I am, among many other things, indebted to the friend who broadened my appreciation of literature by exposing me to Sir Arthur Conan Doyle's work. They are quite wondrous works, not quite mystery but not quite outside; you never had a clear sense of whether or when there was a puzzle that you had been given enough information to solve, but if you read slowly and deliberately enough you'd often find yourself asking the right questions about the situations and sometimes divining the right answers before Inspector Lestrade. So I was skeptical about the notion that they were going to take creative liberties with the franchise in the movie.

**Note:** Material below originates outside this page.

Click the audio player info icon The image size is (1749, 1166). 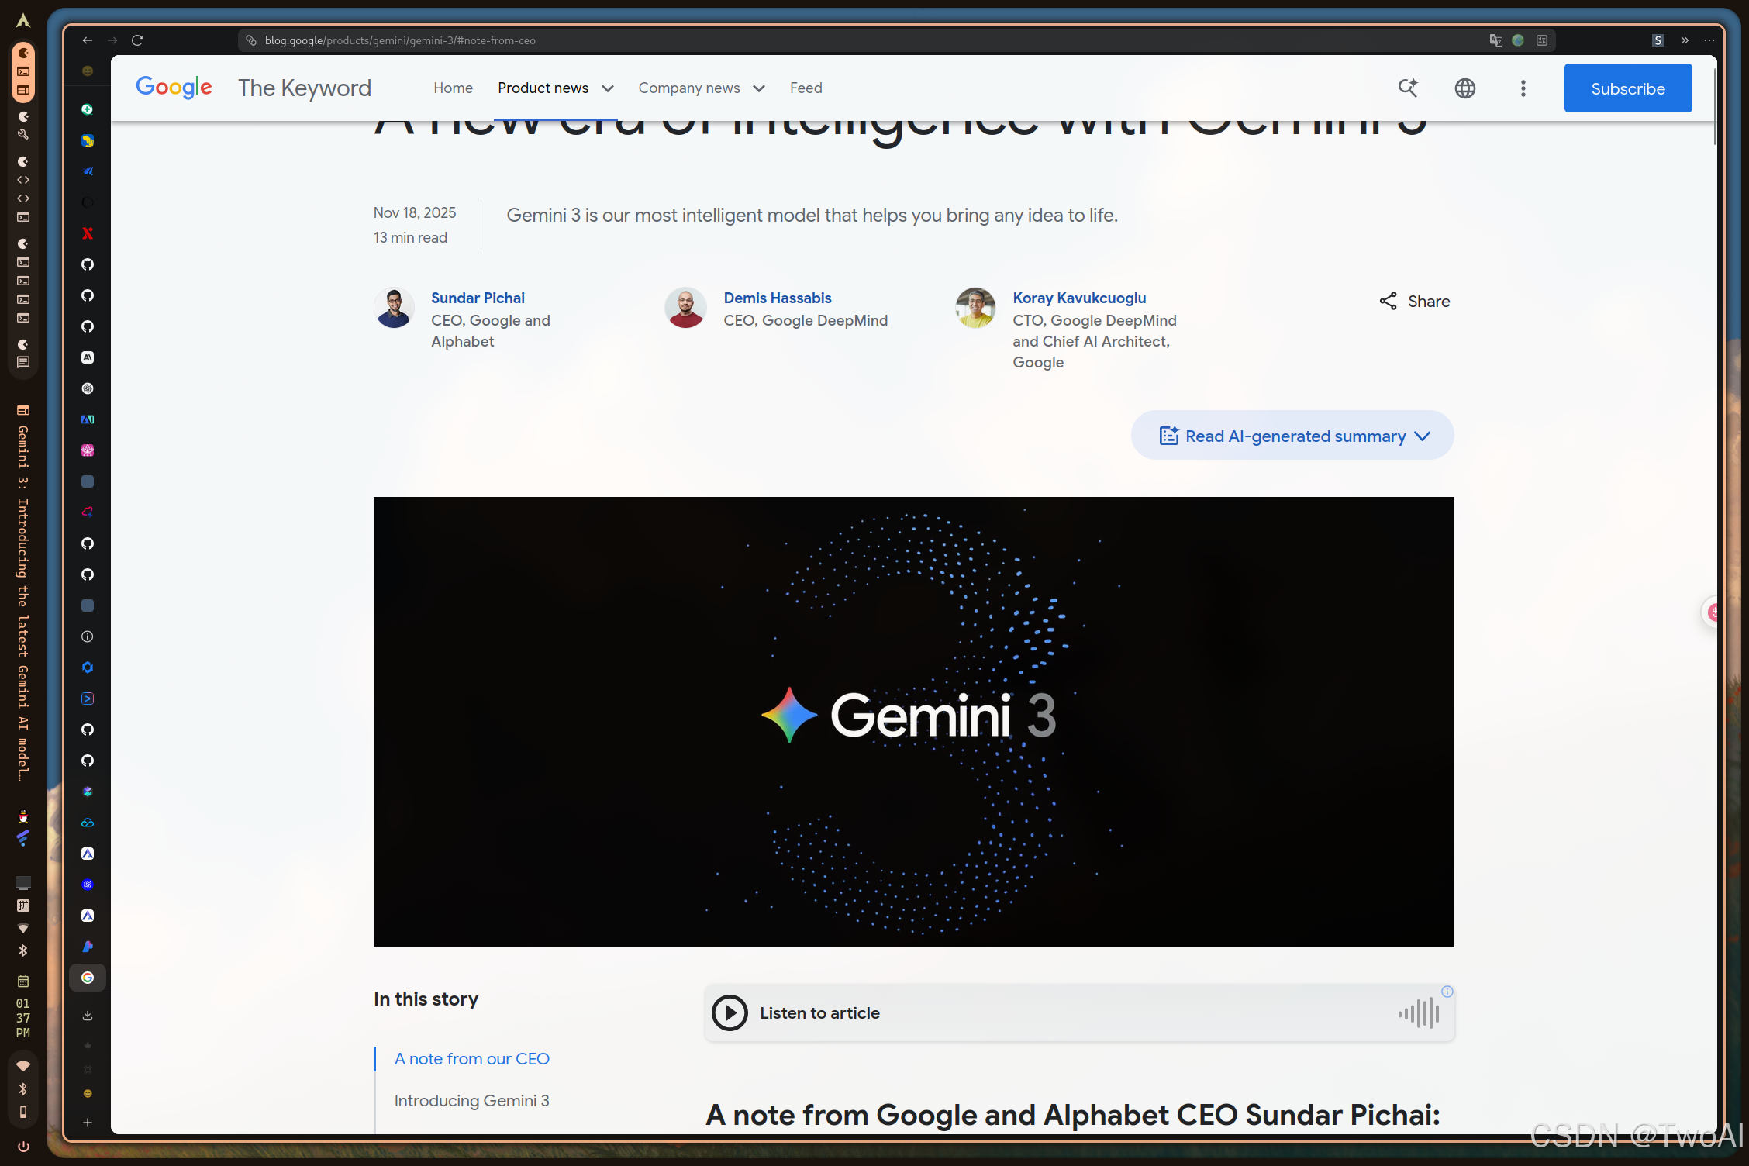[1447, 992]
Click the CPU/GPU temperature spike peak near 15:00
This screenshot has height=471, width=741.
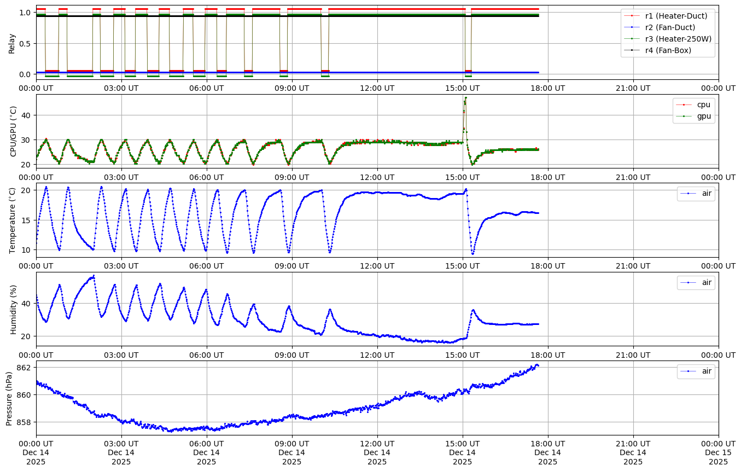pyautogui.click(x=465, y=98)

Let me start with the elephant in the room. As maybe would surprise few, I despise retconning "bromance". When I was young, it was difficult for a man and a woman to have a deep platonic relationship without people wondering about the unseemly secrets that they must be hiding. Now, in the enlightened future, we have broadened our mind to be so suspicious of all friendships. It is wearying. Doyle's Holmes was certainly an egomaniac who was desirous of an educated and curious chronicler, but the overloading of co-dependency shown in the movie was horrific and embarrassing. Furthermore, I don't think it brought anything to the story.

Beyond that, though, the story was rich and detailed, even when it was portraying the poverty and filth of nineteenth-century London. The story was quite involved and neither too difficult to follow nor too simple to predict. They took some liberties with Holmes' acquaintances and skill set, but all in all it was a good ride. I give it eight thumbs up.
Having a nine year-old nephew and a four year-old niece, I am exposed to "family movies" from time to time. And, as a rule, anything outside Pixar and the formal Disney animated features are all stunningly mediocre at best. You get the biggest sitcom star of the day to play "himself" along with a large assortment of B-list stars with a plot dealing with an immature dysfunctional person dealing with adult issues, throw in a large dose of sass and scatological humor, and then paste some beautiful but soulless computer-generated animation on top of it. They must be easy to make and inexpensive, because my niblets seem to be wading through the muck of a different one every week. Where are the masters of our age who have the clarity that WE are the adults and our duty is to give children what they need and not what they want and our challenge is to do that in an accessible way?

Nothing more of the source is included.